The Role of Student Affairs in Supporting International Students
Duration: 1 hour
Facilitator: Dr. Aaron Hughey
The way we work with international students is being transformed as a consequence of larger society changes. Student affairs professionals are uniquely positioned to help international students thrive in their new environment.
Join us for an interactive webinar where you will learn about current, evidence-based best practices associated with enhancing international college student persistence to graduation.
College campuses have become increasingly internationalized in recent decades. International student populations have grown and study abroad has become a standard of the higher education landscape. Trends indicate a need for additional support for international students attending postsecondary institutions in the United States. Recognizing the unique contribution of international students to the learning environment, this webinar will focus on strategies and programs designed to help student affairs professionals maximize international students’ potential for success.
We'll explore successful programs and initiatives in international student persistence to graduation, as well as concrete recommendations as to how these services and activities can be successfully implemented in a variety of higher education environments. Equal emphasis will be placed on helping both institutions as well as individual students achieve their mutually-complementary objective: graduation.
- The Geopolitical Climate: It’s Impact on Education
- International students: General/Specific Characteristics
- The Importance of Motivation and Attitude
- Social Integration: Setting the Stage for Success
- Emotional Support: Meeting Universal Needs
- Persistence Initiatives: Before, During and After Matriculation
- Institutional Support: Getting Everyone on the Same Page
- Cultural Considerations: An Often Over-Looked Component to Persistence
- Evidence-based Best Practices for Enhancing International Student Success
- Examples of Institutions that are meeting the Needs of their International Populations
- At-Risk’ International Students: Special Considerations
- Graduation: The Ultimate Goal
- Learning outcomes: List 5-7 takeaways from the Webinar.
Participants will learn:
- How evolving political, economic, and cultural considerations are affecting the persistence of international students.
- Why graduation is increasingly important for international students, the institution, and society at large.
- The various factors that contribute to international student persistence to graduation (including social integration and emotional support).
- What can be done prior to internationals students' arrival on campus that will increase their probability of persistence to graduation, and how that should complement and reinforce what is done once they are on campus.
- Evidence-based programs and services proven to meet the unique needs of international students.
- Examples of institutional initiatives that are doing an exceptional job of meeting their international students’ needs.
- How to identify potentially 'at-risk' international students and how to effectively intervene with these students in an integrated and effective manner.
- Methods that develop and foster institutional support for persistence initiatives focused on international students.
- Ways to include family and friends in supporting their international student towards a college degree and why this is especially critical to the current generation of college students.
Who should attend:
Anyone in student affairs or higher education who recruits, supports, or provides services to international students.
Dr.
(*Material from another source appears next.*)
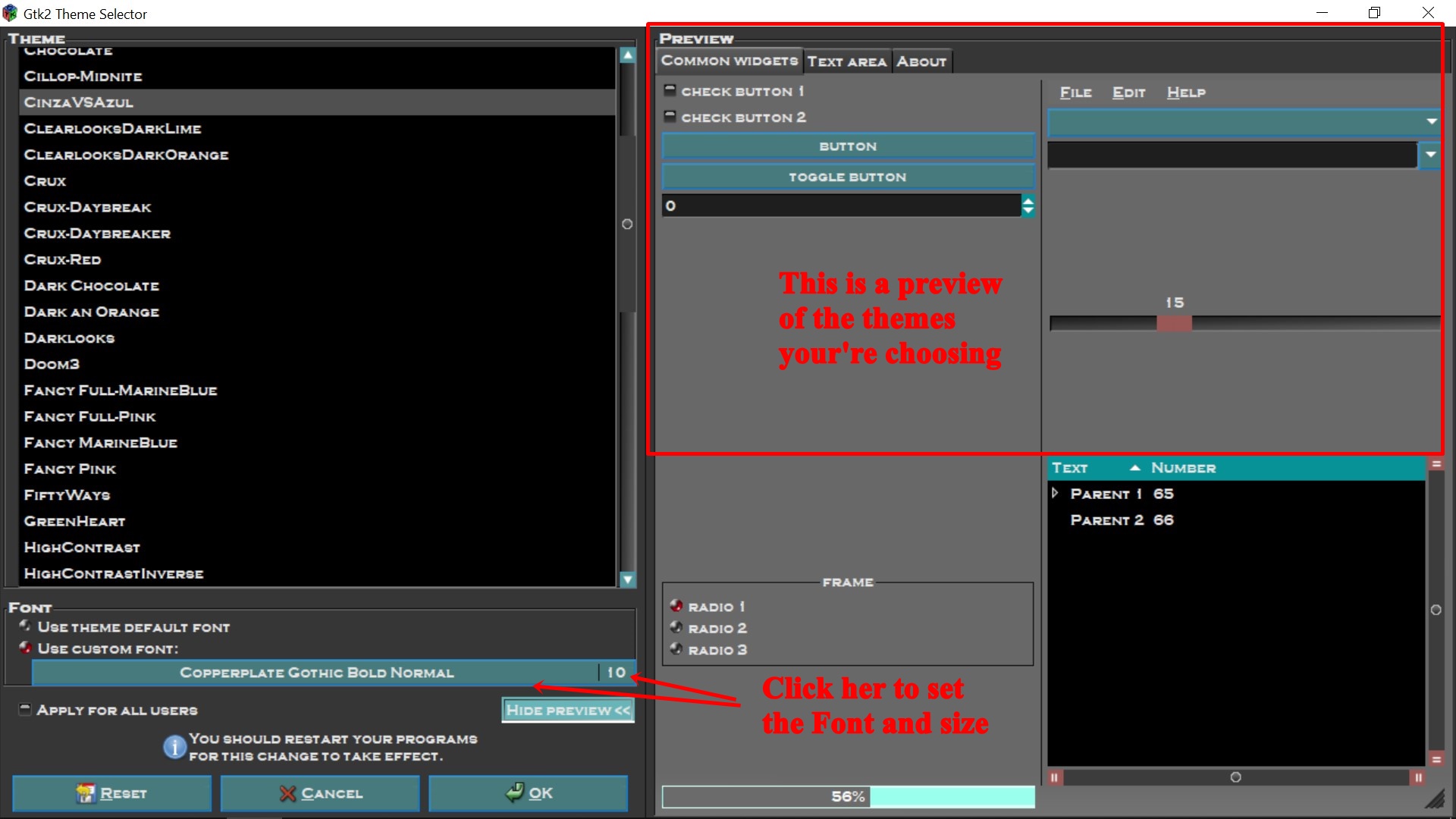Click the Hide preview button

(x=567, y=710)
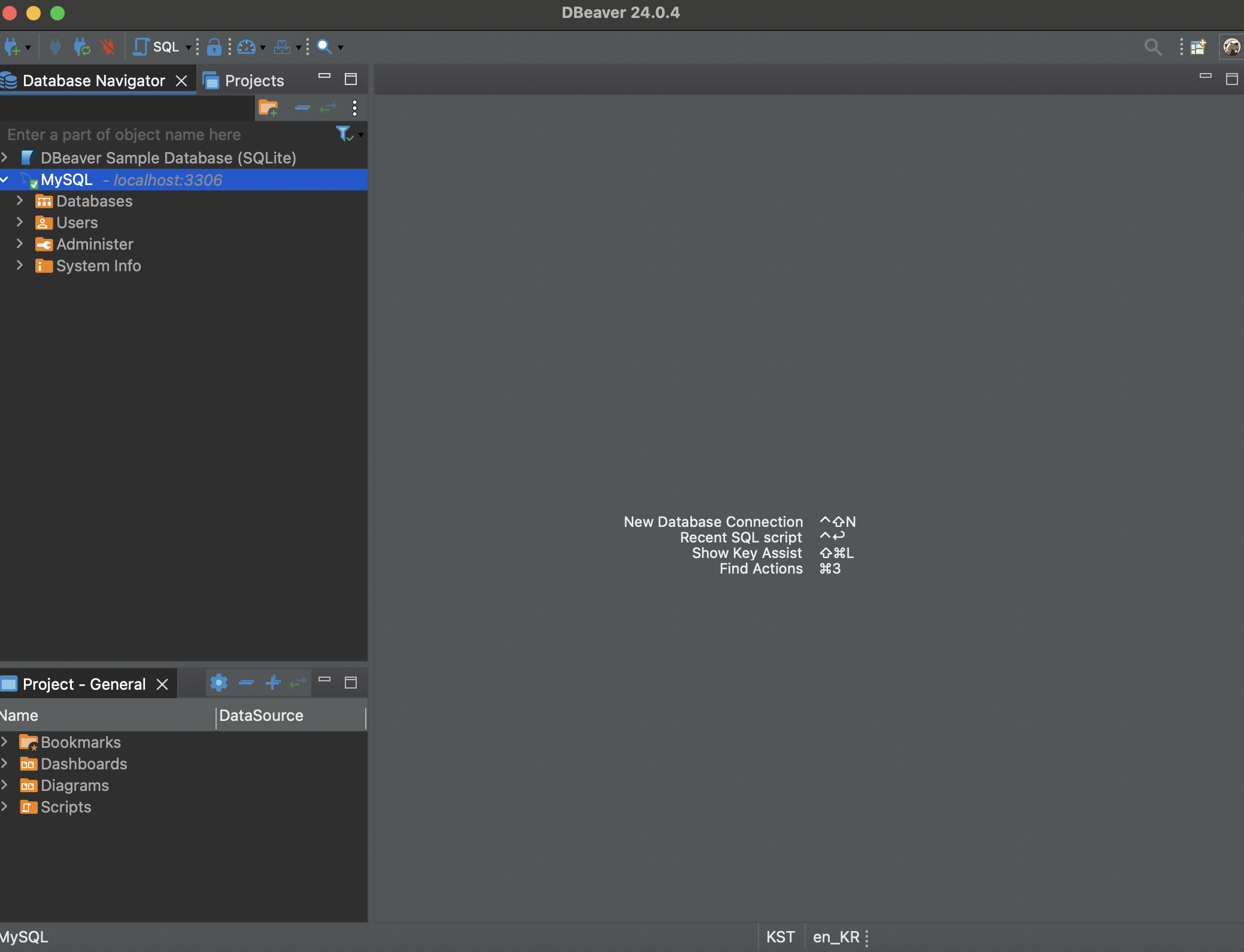Click the collapse all icon in Navigator
Image resolution: width=1244 pixels, height=952 pixels.
[302, 108]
Aaron W. Hughey is a Professor in the Department of Counseling and Student Affairs at Western Kentucky University, where he oversees the graduate degree program in Student Affairs in Higher Education. He also serves as coordinator for WKU’s graduate certificate program in International Student Services. Before joining the faculty in 1991, he spent 10 years in progressive administrative positions, including five years as the Associate Director of University Housing at WKU. He was also head of the department of Counseling and Student Affairs for five years before returning to the faculty full-time in 2008. Dr. Hughey has degrees from the University of Tennessee at Martin, the University of Tennessee at Knoxville, Western Kentucky University, and Northern Illinois University. He has authored (or co-authored) over 50 refereed publications on a wide range of issues including leadership and student development, career development, standardized testing, diversity, global education and educational administration. He regularly presents at national and international conferences and consults extensively with companies and schools. He also provides training programs on a variety of topics centered on education at all levels. His most recent international experience includes participation in a two-week Faculty Seminar in Ecuador during May 2014.